A summary of the nextflow run.

alignment/

Alignment statistics by isotype

  • isotype_bam_idxstats.tsv - A summary of mapped and unmapped reads by sample.
  • isotype_bam_stats.tsv - BAM summary at the sample level
  • isotype_coverage.full.tsv - Coverage at the sample level
  • isotype_coverage.tsv - Simple coverage at the sample level.

cegwas/

  • kinship.Rda - A kinship matrix constructed from WI.(date).impute.vcf.gz
  • snps.Rda - A mapping snp set generated from WI.(date).hard-filter.vcf.gz

isotype

This directory contains files that integrate with the genome browser on CeDNR.

isotype/tsv/

This directory contains tsv's that are used to show where variants are in CeNDR.

[WORK ITEM]
Answer these questions about the output-directory excerpt, one per line and numbered to match:
1. What does isotype_bam_idxstats.tsv summarize?
2. What file is the kinship matrix in kinship.Rda constructed from?
3. Which file in the cegwas/ directory holds a mapping snp set?
The records that follow the excerpt come from a separate source.

[Stored items]

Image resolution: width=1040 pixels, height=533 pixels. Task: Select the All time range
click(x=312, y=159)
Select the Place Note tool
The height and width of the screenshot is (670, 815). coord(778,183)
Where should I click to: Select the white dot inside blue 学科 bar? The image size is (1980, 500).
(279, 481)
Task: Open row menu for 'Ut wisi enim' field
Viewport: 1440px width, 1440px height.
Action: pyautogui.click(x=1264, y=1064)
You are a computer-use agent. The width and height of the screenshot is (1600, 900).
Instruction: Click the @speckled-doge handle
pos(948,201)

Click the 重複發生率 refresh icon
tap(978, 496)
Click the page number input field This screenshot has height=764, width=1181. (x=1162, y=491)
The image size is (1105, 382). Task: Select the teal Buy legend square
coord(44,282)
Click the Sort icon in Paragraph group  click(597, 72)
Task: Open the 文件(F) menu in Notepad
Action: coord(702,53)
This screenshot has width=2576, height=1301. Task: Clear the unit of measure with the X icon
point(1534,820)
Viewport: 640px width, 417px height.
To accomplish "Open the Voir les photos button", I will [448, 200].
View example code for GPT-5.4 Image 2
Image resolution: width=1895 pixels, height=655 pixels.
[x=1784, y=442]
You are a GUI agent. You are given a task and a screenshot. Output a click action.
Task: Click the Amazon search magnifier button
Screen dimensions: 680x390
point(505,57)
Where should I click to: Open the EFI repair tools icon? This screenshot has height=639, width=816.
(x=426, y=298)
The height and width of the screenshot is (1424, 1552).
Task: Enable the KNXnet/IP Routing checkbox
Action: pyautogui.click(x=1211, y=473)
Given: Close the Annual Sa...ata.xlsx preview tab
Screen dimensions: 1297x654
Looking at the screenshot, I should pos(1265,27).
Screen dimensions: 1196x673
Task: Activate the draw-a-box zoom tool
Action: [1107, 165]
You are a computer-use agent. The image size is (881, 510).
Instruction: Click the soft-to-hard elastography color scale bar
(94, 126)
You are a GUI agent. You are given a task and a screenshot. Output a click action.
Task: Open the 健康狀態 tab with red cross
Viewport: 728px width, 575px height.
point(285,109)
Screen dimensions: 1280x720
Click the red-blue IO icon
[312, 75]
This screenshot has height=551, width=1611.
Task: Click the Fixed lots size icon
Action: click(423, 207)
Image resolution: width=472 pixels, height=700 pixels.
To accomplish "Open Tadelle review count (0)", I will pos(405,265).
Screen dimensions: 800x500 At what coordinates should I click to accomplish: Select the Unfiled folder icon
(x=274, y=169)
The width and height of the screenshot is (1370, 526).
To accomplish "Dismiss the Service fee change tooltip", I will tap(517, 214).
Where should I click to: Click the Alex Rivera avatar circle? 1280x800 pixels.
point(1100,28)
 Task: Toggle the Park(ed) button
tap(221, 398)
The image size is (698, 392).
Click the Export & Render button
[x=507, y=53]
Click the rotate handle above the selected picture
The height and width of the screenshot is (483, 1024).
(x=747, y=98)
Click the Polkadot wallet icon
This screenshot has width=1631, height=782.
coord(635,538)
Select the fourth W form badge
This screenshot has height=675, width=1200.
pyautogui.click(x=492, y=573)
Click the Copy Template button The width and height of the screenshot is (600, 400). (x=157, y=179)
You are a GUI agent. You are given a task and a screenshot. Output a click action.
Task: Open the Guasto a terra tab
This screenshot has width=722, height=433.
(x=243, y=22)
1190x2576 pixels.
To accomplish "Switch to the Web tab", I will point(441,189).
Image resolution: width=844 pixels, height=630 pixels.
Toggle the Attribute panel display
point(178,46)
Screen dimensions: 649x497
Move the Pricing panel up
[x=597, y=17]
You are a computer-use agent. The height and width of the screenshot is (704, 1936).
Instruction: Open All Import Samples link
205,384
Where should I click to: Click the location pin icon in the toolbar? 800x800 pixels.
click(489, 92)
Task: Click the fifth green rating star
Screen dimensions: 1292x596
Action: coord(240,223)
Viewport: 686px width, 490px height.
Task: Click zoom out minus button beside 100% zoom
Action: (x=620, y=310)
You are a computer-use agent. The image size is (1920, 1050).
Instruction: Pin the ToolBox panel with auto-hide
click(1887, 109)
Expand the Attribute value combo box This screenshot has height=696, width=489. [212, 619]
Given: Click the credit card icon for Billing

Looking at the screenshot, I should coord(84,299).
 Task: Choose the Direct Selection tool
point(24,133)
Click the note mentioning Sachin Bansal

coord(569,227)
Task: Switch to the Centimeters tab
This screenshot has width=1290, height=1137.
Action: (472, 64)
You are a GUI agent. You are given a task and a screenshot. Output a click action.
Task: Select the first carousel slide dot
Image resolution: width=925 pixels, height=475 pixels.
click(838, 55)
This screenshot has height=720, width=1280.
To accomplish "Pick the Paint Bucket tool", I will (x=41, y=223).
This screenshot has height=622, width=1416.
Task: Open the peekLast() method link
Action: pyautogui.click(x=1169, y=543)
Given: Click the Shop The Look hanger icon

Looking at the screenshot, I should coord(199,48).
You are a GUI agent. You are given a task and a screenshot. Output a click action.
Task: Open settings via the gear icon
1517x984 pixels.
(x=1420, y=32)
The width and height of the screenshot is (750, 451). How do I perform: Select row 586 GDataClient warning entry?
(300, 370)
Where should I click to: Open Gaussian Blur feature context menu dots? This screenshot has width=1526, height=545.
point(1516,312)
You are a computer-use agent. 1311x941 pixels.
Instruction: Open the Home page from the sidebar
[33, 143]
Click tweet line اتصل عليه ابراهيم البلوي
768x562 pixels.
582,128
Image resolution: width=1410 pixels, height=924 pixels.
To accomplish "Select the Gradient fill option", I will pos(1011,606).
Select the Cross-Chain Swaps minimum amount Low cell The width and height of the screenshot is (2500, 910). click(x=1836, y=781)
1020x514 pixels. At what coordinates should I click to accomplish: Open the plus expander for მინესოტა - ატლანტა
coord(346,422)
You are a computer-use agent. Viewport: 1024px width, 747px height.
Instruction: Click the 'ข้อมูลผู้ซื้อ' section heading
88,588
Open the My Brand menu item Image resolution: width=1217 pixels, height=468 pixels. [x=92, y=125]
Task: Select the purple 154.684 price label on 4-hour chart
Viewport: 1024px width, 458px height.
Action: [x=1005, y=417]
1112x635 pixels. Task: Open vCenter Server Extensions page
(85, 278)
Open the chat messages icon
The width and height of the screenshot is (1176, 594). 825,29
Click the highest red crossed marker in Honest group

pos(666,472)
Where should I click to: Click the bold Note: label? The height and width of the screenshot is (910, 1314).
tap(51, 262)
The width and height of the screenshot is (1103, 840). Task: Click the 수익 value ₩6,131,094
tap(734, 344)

[YOUR RESPONSE]
1. Mapped and unmapped reads by sample.
2. WI.(date).impute.vcf.gz
3. snps.Rda